[WHAT YOU ARE ASKED TO DO]:
Show all lines of the listing that hold the word "Share".

[PROVIDED RECORDS]:
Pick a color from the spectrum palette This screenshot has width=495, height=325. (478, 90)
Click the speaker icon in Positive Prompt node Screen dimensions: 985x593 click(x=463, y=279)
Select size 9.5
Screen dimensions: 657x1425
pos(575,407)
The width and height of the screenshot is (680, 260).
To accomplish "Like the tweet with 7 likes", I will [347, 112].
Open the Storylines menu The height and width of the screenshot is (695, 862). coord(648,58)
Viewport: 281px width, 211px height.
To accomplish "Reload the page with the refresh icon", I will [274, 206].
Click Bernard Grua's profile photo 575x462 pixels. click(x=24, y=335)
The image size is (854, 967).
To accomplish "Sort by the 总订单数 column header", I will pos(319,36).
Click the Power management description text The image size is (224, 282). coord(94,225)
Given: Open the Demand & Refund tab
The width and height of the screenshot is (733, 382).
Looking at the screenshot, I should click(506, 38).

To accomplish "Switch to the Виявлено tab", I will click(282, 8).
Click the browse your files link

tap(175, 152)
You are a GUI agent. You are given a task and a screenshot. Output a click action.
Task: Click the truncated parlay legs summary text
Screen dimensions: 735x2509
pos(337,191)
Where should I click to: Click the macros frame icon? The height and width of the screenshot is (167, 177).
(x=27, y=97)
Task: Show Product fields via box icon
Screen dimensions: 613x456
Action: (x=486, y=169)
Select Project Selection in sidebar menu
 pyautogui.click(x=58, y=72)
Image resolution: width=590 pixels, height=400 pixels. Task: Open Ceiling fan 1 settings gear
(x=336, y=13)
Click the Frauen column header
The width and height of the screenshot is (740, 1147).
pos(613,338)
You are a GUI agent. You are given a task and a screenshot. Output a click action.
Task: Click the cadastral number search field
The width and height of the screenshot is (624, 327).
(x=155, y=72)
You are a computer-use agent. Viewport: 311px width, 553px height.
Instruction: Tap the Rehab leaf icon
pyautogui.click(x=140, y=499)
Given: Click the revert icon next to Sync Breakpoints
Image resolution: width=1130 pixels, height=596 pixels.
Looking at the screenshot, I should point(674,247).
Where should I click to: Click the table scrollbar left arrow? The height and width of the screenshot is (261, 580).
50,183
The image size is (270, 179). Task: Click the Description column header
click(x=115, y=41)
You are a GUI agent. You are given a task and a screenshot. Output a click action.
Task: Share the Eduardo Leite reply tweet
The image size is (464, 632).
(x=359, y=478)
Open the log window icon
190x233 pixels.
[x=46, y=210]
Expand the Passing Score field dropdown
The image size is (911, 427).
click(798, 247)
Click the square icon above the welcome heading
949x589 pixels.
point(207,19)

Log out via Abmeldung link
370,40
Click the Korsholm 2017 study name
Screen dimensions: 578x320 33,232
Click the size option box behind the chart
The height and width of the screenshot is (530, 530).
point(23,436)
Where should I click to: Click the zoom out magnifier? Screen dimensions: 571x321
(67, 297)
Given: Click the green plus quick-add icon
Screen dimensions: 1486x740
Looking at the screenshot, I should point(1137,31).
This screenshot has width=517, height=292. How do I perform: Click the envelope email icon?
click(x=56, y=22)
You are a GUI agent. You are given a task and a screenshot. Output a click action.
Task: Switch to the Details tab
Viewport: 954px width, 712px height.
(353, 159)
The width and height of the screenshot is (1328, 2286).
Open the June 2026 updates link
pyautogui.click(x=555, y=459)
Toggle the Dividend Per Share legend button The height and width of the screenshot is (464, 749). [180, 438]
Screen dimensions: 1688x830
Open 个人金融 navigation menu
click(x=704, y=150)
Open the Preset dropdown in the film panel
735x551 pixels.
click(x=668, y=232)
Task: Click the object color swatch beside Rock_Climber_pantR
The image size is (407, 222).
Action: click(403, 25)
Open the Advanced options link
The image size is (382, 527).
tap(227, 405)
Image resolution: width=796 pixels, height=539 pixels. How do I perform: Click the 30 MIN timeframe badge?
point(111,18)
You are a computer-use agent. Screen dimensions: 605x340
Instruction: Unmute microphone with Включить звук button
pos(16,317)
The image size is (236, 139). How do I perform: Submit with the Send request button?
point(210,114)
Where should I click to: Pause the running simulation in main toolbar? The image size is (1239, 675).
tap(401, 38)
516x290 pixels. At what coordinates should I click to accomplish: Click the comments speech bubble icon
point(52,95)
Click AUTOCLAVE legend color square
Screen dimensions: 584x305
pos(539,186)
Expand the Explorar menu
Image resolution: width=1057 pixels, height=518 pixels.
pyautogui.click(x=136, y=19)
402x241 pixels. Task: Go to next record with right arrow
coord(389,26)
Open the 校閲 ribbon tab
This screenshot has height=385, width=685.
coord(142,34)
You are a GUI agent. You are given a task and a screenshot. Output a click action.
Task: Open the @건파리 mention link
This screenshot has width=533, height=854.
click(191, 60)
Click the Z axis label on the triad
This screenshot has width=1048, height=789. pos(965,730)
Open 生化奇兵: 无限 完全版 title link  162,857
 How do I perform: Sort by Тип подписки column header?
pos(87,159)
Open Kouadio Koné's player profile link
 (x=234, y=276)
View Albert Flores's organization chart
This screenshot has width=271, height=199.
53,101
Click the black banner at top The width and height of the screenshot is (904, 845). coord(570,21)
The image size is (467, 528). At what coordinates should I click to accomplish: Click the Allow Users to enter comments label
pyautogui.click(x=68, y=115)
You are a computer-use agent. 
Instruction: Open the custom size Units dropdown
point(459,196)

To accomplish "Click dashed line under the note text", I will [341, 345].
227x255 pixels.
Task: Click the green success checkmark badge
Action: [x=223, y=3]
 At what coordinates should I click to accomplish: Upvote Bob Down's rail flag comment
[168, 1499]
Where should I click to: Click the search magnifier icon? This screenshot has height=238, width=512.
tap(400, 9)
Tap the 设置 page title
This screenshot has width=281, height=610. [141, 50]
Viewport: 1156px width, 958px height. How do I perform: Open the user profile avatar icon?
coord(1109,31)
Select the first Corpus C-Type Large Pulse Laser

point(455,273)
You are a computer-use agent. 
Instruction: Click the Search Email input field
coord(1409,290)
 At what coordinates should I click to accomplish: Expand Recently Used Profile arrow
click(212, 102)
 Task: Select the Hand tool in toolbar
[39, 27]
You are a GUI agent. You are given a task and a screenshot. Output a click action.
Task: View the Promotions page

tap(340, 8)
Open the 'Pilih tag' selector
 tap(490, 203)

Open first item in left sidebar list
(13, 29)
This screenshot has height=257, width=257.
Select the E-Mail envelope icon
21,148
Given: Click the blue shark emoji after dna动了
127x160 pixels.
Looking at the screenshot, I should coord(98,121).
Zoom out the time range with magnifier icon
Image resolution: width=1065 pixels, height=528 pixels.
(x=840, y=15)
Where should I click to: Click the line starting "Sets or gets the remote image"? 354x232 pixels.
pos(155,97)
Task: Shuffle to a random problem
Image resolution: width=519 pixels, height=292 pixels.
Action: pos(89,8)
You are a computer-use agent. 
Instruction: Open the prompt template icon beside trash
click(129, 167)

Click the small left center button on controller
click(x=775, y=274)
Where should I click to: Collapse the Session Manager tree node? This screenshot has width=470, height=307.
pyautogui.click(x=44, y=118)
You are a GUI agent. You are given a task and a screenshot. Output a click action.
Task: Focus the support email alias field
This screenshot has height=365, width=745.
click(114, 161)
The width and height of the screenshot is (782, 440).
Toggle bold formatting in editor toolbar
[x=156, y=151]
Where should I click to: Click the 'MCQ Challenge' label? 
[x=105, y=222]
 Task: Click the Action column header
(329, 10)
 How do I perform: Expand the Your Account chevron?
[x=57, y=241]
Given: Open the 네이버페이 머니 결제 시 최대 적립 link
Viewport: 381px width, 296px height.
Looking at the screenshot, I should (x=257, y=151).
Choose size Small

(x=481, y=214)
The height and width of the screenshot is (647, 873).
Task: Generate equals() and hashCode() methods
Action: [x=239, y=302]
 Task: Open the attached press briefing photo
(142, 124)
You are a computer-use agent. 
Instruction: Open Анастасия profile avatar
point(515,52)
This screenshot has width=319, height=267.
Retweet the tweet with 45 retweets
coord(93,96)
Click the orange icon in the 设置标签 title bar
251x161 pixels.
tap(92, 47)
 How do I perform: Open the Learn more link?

[REPLY]:
Task: Share the Eduardo Leite reply tweet
Toggle the Dividend Per Share legend button The height and width of the screenshot is (464, 749). [180, 438]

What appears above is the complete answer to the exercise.